Ancara proibiu a exibição de Reinos de Fogo no país e denunciou a "politização da Arte". As séries turcas afirmou o conselheiro do Presidente Erdogan para a Cultura, “nunca retrataram os árabes de forma controversa”, ao passo que Reinos de Fogo atinge de forma específica os sentimentos turcos.

A guerra pela narrativa histórica mais autêntica, ou mais correta de acordo com as respetivas visões, está a incendiar o Médio Oriente. Por exemplo, primeiro-ministro do Paquistão, Imran Khan, aplaudiu Ertugrul sem reservas e promoveu a transmissão na televisão nacional de uma versão dobrada em Urdu.

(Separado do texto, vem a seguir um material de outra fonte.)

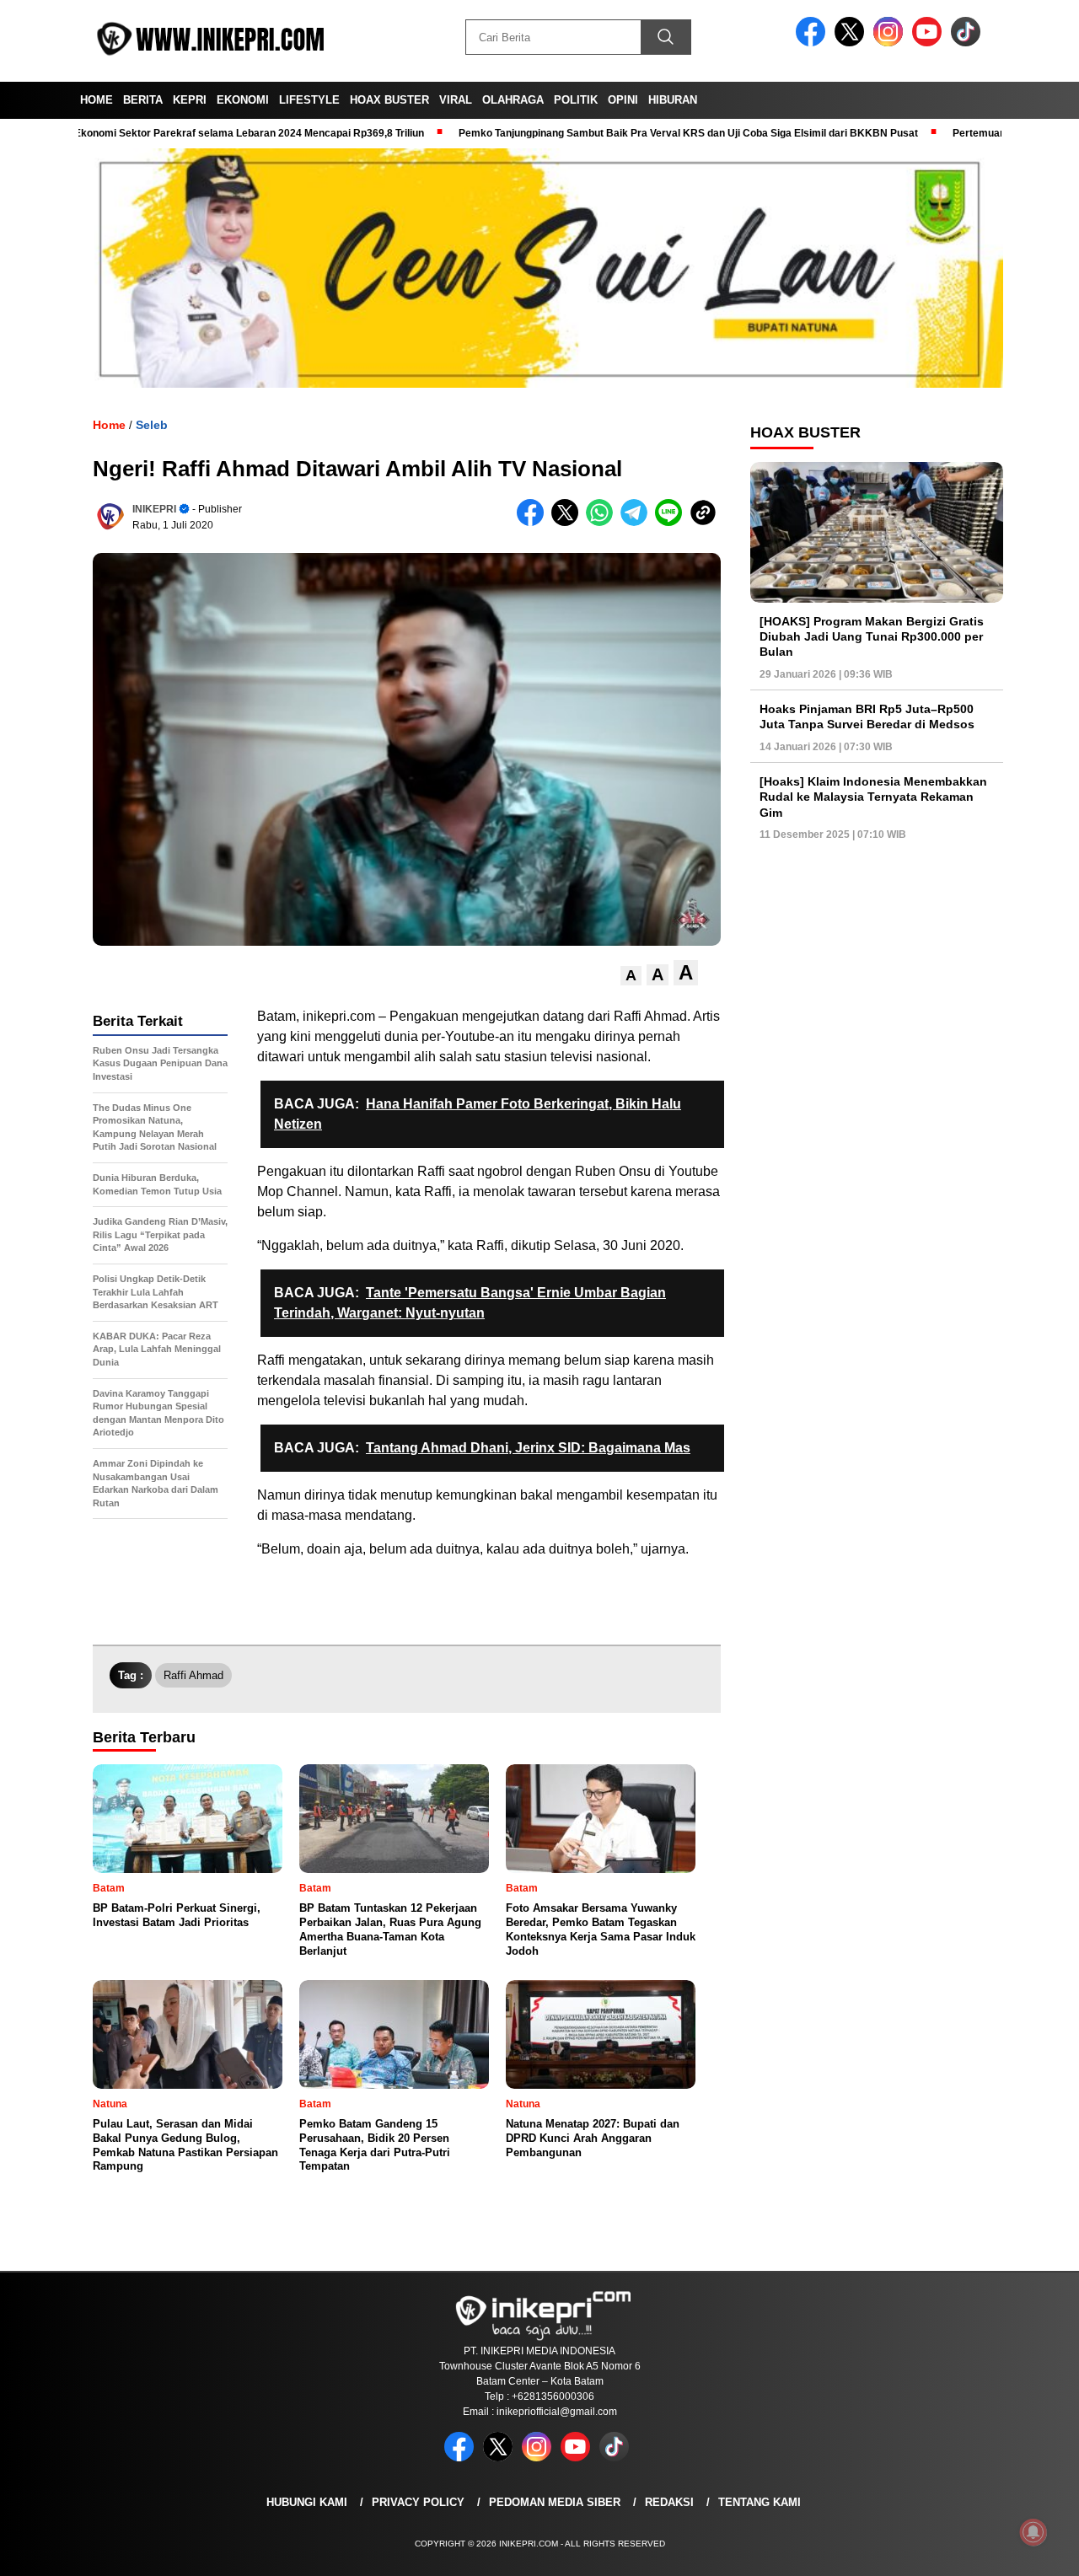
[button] (630, 975)
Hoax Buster (389, 100)
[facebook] (813, 42)
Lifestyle (309, 100)
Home (96, 100)
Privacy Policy (418, 2502)
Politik (576, 100)
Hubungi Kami (306, 2502)
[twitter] (852, 42)
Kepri (190, 100)
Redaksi (669, 2502)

Enquanto isso, o Egipto tem estado paulatinamente a remover todos os resquícios do poder otomano ainda presentes no Cairo. Praças estão a receber novas nomenclaturas, assim como mercados e locais populares, substituindo o nome de paxás otomanos pelo de heróis egípcios.

Terá de fazer algo mais para defender o prestígio da Universidade de Al Azhar, no Cairo, na definição do pensamento islâmico, contra o ressurgimento da Hagia Sophia, um expoente intelectual sob os otomanos.

Ignora-se se as televisões do mundo ocidental chegarão a transmitir Dirilis:Ertugrul e Reinos de Fogo. A série turca apresenta, por exemplo, os Templários, os cristãos e as Cruzadas, como opressores e o herói como libertador dos oprimidos e não se sabe como poderiam reagir as sensibilidades cristãs.

As duas séries são contudo sinal de que algo mais se passa no mundo além dos interesses de Washington, Londres ou Bruxelas.